Men In Tights
The Summer of Crass Cash continues…
Where to start on Superman Returns? It's terribly cast, poorly conceived, extremely light on action, features a romance that is not remotely romantic, doesn't feature a single memorable, "gosh, that was great" repeat-to-your-friends moment in a positive way (the blunder bits start early and often), will be crushed by Pirates of The Caribbean II and played out completely before August 1.
Aside from that…
The thing is, it is not rip-your-eyes-out-of-their-sockets bad. It is S.O.B. for the summer of 2006. (If you don't know what that means, read up on your Blake Edwards.) On the Shitty Summer Movie Scale, I would rate the major films that I have seen (leaving out any negative I might feel towards Cars or Over The Hedge) so far:
1. Poseidon
2. The Da Vinci Code
3. Mission: Impossible II
4. The Break-Up
5. Superman Returns
6. X-Men 3
As you probably realize, three of those six are over $100 million domestic, two of those three should pass $200 million domestic and Superman Returns is likely to join the $100 million group before July 2 or 3. This movie is going to open and open big.
That said, opening is never about the movie. And in this case, it will be interesting to see whether what I am calling "The Anne Thompson Rule" is in effect. What that means is that Anne often shoots from the organ just below the hip when it comes to movies that may have a strong female appeal and, truth be told, I am always looking over one shoulder when she gets on that tear. I am not a girl. My teenage niece doesn't tell me nearly as much as Anne's teen daughter - who is probably too sophisticated and smart to be a perfect guide to predicting box office.
But I do get teen boys, in spite of underestimating their interest in League of Extraordinary Gentlemen a couple of years ago. And teenage boys are not going to be clamoring for a whole lot of repeat viewings of Superman Returns.
Here's the deal. When Bryan Singer was faced with creating a Superman movie while the sets were being built in Australia, it appears that he and his writers, Michael Dougherty and Dan Harris, looked at the first Superman film and to start mining it for ideas and gags, like an animated short team might… "How about if there is an explosion under Metropolis and the fire shoots up into the street and Superman's super breath puts it out and then blows up in the street?" Great! "People falling out of the windows like people out of the World Trade Center on 9/11." Check! "And let's explain how Superman got to earth, because not every kid saw it, but let's not really explain because others did." Okay!
There are no less than 20 direct visual, story, or direct dialogue quotations from the original two films here. But there are some huge blockades to this working. Kate Bosworth is 23 years old. Baby Routh is 26. So by building the story around, in part, a 5-year-old child, the movie is telling us that a 21-year-old Superman had sex with a barely 18-year-old Lois Lane in Superman II. They also are telling us that a 23-year-old got a Pulitzer Prize and it doesn't really go to her head… because unlike Margot Kidder's Lois Lane, Kate's Lois is niiiiiiice. And while looking back at Superman identifying Lois' panties as pink may seem old fashioned and sweet, there is not a moment of even that level of good spirited sexiness in this movie.
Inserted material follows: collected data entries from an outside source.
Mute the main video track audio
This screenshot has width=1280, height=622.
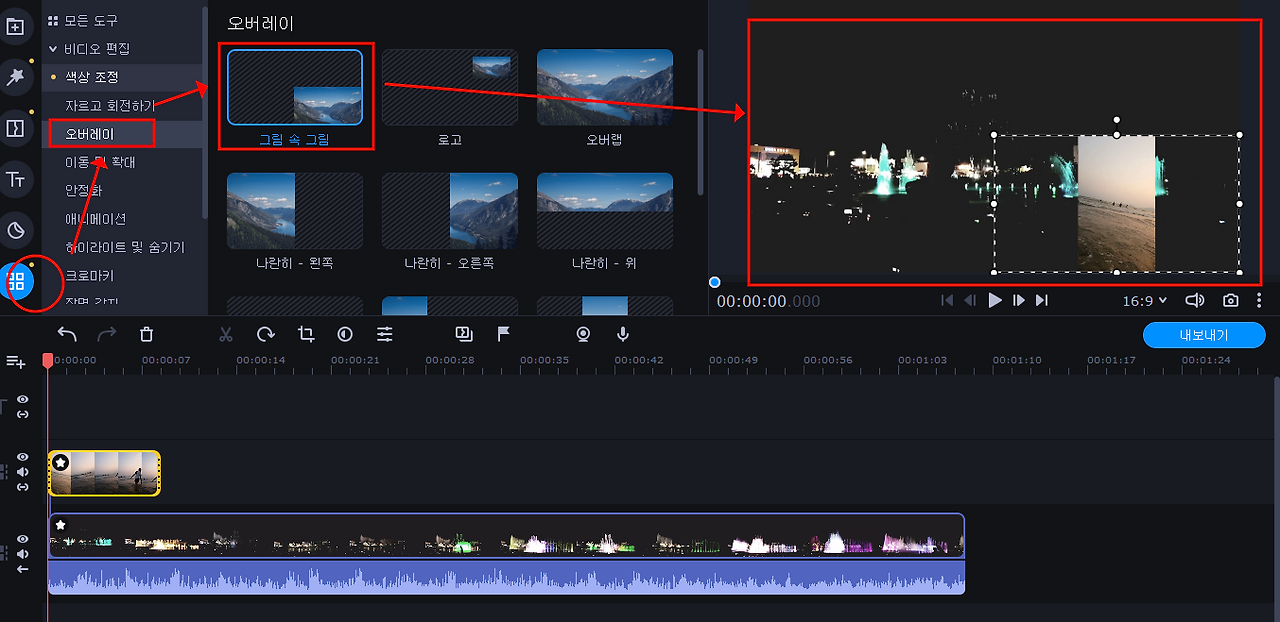tap(23, 554)
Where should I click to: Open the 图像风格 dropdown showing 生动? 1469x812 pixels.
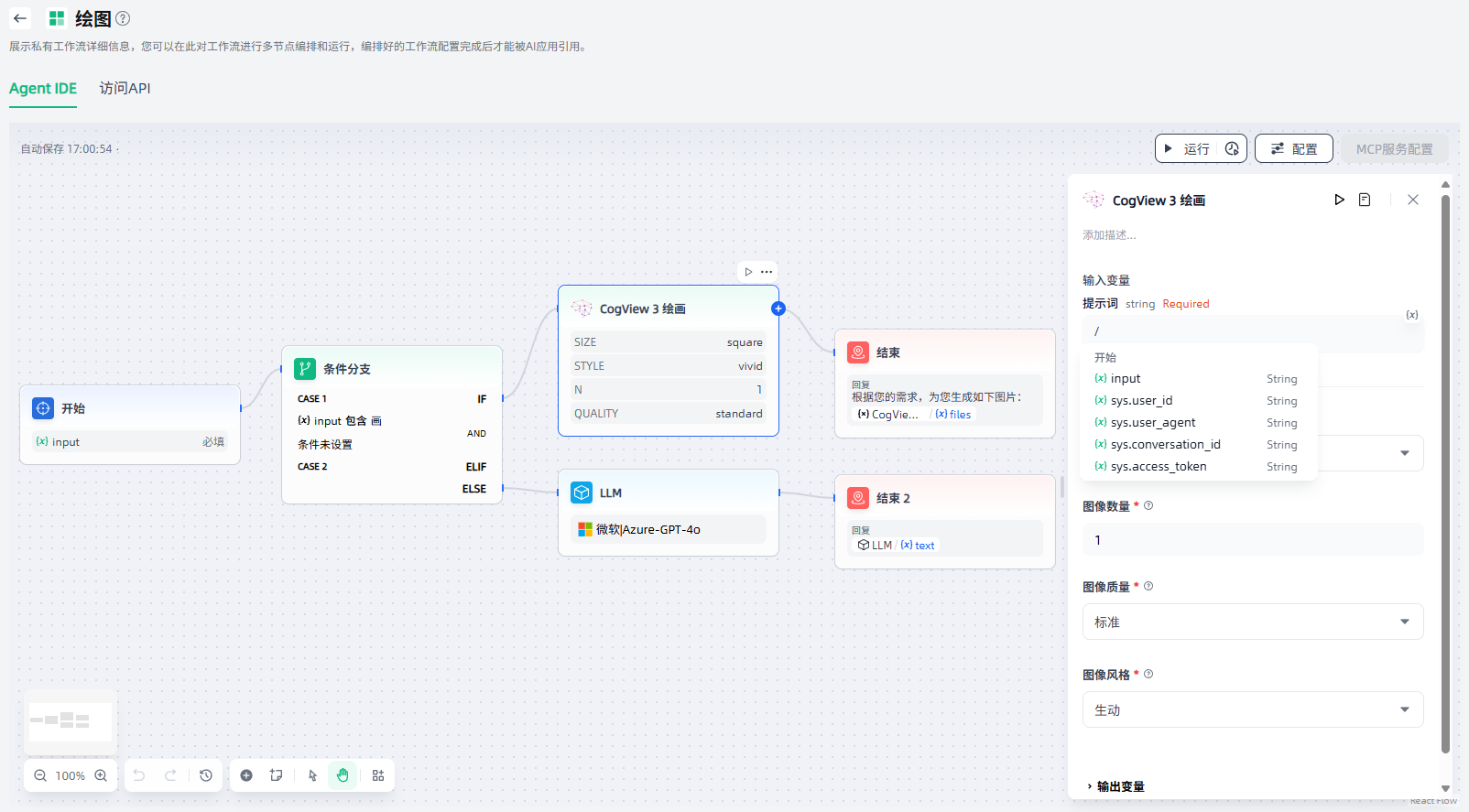pyautogui.click(x=1252, y=709)
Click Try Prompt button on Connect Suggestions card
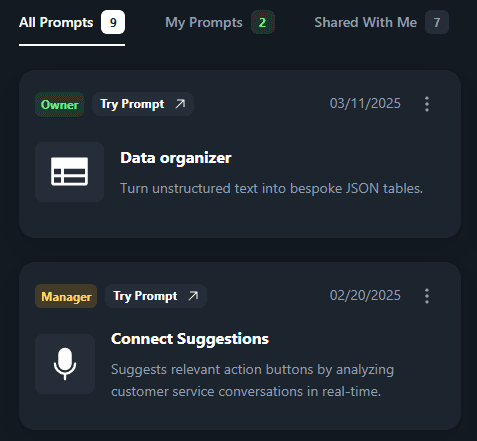 156,296
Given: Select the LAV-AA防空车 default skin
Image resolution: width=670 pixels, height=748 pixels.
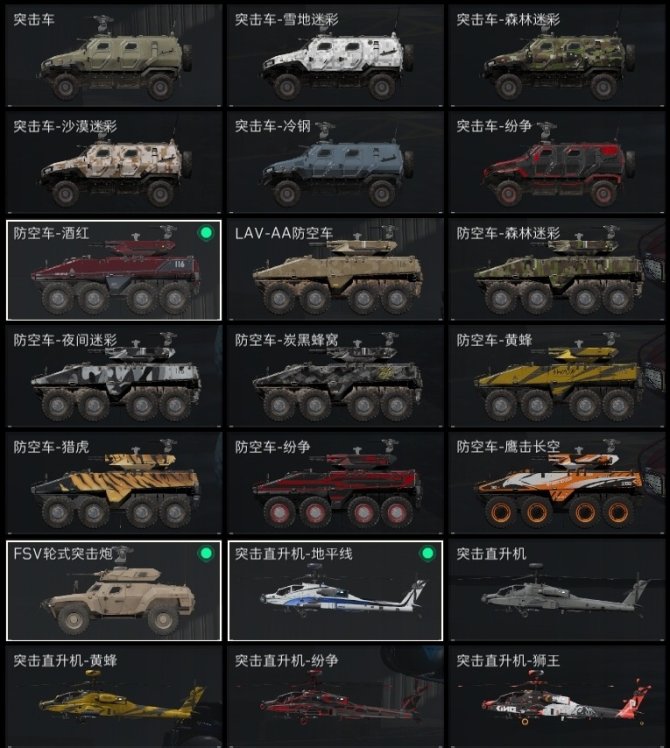Looking at the screenshot, I should [335, 270].
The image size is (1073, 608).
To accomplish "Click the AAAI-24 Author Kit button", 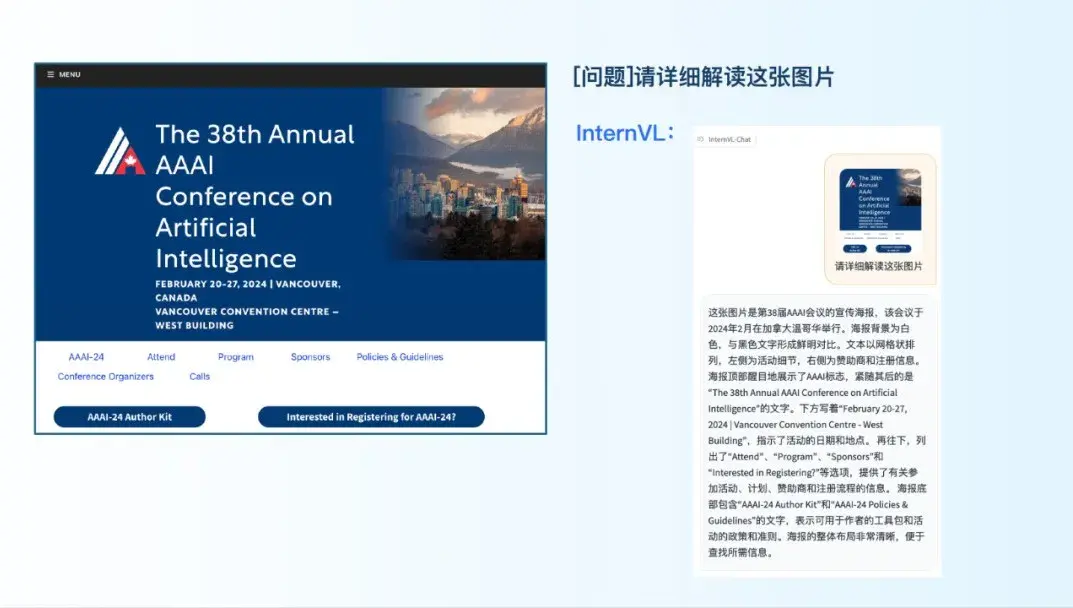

Thing is, I would have welcomed a movie that reset the Superman story with younger players. Why not? The casting of Kate Bosworth is looking as faulty as the casting of Emmy Rossum and Jacinda Barrett in Poseidon. In fact, aside from Frank Langella, who gets nothing to do anyway, there is barely a single good casting decision. Routh might be okay, but we'll never know until he stars in something else, because he was clearly doing a word-for-word, smirk-by-smirk imitation of Chris Reeve here. (He gets in one speech at the very end that sounds like he might be speaking in his own personal voice.)
But all that said, a young cast would have been cool. What kind of woman gets a Pulitzer at 23 and how does it affect her? How much has she given up relationshi-wise for the sake of her son that she had at such a young age? How much female attention would even a geeky guy who looks like Brandon Routh get in Metropolis? Etc, etc, etc. If you want to make a movie about younger people, you have to make it about younger people.
Still, all these problems might have been overcome by a few great action set pieces or a really interesting twist or a villain who was a real genius and/or interested in more than being a bully or a romance that could bloom and not be held back by a competing relationship that is ill defined and endlessly uninteresting or really, anything that made this movie stand out as special - other than a lot of money spent on effects and advertising glamour level cinematography.
It's not a hideous piece of crap. It really is about a step behind X-Men: The Last Stand, equally poorly directed, equally missing complexity, equally not up to the standards of the first two films, but with less interesting characters and absolutely zero sense of humor about itself.